====== PROVIDED RECORDS

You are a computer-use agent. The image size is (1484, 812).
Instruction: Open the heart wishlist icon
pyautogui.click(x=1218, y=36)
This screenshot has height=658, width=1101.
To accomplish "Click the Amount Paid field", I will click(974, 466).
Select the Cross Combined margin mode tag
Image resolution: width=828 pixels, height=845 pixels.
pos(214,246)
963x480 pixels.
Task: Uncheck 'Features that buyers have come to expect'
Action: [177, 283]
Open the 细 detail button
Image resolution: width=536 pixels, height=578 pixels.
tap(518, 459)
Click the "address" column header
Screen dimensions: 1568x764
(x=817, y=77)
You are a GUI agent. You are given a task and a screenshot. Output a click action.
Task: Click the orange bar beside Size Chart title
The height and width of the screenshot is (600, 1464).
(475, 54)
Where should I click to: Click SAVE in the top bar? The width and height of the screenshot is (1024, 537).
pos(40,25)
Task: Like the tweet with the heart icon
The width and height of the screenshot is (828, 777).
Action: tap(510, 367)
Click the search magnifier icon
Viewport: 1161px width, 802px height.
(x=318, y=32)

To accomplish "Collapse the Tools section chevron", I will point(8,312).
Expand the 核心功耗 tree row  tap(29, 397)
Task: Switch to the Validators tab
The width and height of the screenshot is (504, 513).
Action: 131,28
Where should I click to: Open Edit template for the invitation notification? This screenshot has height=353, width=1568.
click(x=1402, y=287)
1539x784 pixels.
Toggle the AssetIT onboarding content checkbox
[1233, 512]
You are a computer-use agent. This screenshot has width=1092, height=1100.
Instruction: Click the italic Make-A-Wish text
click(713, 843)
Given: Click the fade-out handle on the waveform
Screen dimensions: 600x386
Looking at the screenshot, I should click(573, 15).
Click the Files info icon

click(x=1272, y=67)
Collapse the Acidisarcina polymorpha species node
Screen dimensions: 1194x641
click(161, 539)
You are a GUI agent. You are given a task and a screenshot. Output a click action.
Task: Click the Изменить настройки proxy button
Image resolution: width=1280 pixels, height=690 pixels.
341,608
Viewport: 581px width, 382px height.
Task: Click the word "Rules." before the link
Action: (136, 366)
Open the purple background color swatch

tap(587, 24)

============

> [WHAT IS ASKED]
Reproduce the data verbatim, starting at the line that contains "Where should I click to: Click" and ending after the line that contains "click(x=1402, y=287)".

> [FINAL ANSWER]
Where should I click to: Click SAVE in the top bar? The width and height of the screenshot is (1024, 537).
pos(40,25)
Task: Like the tweet with the heart icon
The width and height of the screenshot is (828, 777).
Action: tap(510, 367)
Click the search magnifier icon
Viewport: 1161px width, 802px height.
(x=318, y=32)

To accomplish "Collapse the Tools section chevron", I will point(8,312).
Expand the 核心功耗 tree row  tap(29, 397)
Task: Switch to the Validators tab
The width and height of the screenshot is (504, 513).
Action: 131,28
Where should I click to: Open Edit template for the invitation notification? This screenshot has height=353, width=1568.
click(x=1402, y=287)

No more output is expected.